Vorgegebener Text:
-----

KTM Riders Academy Erfahrungsbericht

Schaaf berichtet von dem Sicherheitstraining

Fahrsicherheitstrainings für Motorradfahrer gibt es viele und sie sind bestimmt nichts Neues. Bei manchen jedoch muss aber leider sogar deren Sinnhaftigkeit in Frage gestellt werden. Die neu geschaffene KTM Riders Academy allerdings verspricht, es deutlich besser zu machen. Das gebotene Trainingskonzept soll sich stark von konventionellen Angeboten unterscheiden, die Kurse werden nächstes Jahr starten. Vorab wurden nun sechs Medienvertreter eingeladen, sich selbst ein Bild davon zu machen. So kam ich also in den Genuss, den Wahrheitsgehalt dieses Versprechens höchstpersönlich für euch zu überprüfen!

KTM hat gute Gründe, gemeinsam mit dem bayrischen Top-Experten für Motorradsicherheit Klaus Schwabe eine neuartige Form des Fahrsicherheitstrainings zu entwickeln. Denn steigende Zulassungszahlen im Zweiradbereich bedeuten leider auch ein Plus in der Unfallstatistik. Da wir nun aber in einer Zeit leben, in der Sicherheit in den Vorder- und Selbstbestimmung in den Hintergrund gedrängt werden soll, fühlen sich unsere Volksvertreter dazu verpflichtet, uns Motorradfahrer besser vor uns selbst zu schützen. Ein Selbstschutz, der vor allem durch Tempolimits und Streckensperrungen verstärkt werden soll. Somit wird es sicherlich nicht einfacher, unser geliebtes Hobby in möglichst vollen Zügen zu genießen. Dieser Umstand sollte der Motorradindustrie durchaus Sorgen bereiten, denn langfristig bedeutet weniger Freude am Zweirad schlicht und ergreifend niedrigere Verkaufszahlen und somit weniger Profit.

-----

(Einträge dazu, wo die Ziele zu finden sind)
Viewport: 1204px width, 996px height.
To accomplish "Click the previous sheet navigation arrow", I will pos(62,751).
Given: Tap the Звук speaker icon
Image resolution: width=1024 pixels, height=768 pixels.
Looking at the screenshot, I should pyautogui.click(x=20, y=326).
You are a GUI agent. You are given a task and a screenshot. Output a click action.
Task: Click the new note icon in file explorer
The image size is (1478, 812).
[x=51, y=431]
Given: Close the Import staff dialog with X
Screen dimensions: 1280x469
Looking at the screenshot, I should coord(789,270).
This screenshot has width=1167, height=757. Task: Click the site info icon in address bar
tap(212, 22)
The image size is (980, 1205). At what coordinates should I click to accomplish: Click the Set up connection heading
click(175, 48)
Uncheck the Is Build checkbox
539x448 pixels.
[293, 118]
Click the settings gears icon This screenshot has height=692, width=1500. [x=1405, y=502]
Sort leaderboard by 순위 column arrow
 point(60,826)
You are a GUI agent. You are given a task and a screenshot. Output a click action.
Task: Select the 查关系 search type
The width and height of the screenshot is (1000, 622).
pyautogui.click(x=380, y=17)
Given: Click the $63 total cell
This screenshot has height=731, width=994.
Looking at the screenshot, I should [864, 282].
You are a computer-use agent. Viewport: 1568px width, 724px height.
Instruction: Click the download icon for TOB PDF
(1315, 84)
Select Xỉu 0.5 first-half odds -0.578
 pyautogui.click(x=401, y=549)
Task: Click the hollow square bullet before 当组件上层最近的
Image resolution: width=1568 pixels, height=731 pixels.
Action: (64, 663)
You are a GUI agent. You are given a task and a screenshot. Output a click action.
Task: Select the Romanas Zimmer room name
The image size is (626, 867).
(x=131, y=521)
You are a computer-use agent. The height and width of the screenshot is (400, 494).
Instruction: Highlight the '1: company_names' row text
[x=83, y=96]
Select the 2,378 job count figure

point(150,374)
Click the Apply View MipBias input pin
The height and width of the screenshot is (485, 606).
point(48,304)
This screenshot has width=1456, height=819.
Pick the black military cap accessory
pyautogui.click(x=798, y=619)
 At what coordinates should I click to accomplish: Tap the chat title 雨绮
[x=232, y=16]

-----

Aufgabe: Schreib den Erfahrungsbericht über die KTM Riders Academy weiter und knüpf dabei direkt an seinen letzten Satz an.

Gelöste Aufgabe:
Jede Menge Kompetenz

Selbstverständlich jedoch steht der wirtschaftliche Aspekt nicht im Vordergrund. In erster Linie geht es natürlich darum, die Sicherheit zu erhöhen, Unfälle zu vermeiden und den Fahrspaß zu steigern. Man könnte aber trotzdem salopp sagen: Geht's den Motorradfahrern gut, geht's den Herstellern gut. KTM erkennt diesen Umstand und macht Nägel mit Köpfen und unterstützte Klaus Schwabe bei der Gründung der Riders Academy. Welcher aber übrigens nicht der einzige Experte im Team ist. Um sich von anderen Anbietern abzuheben, wurde ein weiterer Experte mit ins Boot geholt: Sebastian Will, seines Zeichens Verkehrspsychologe am renommierten Würzburger Institut für Verkehrswissenschaften (WIVW).

Der deutsche Verkehrssicherheitsrat sowie der Verband der europäischen Motorradhersteller (ACEM) waren mit Kursinhalten und Personalwahl sichtlich zufrieden und verpassten der KTM Riders Academy im September 2018 ihr Gütesiegel, den European Training Quality Label - Award.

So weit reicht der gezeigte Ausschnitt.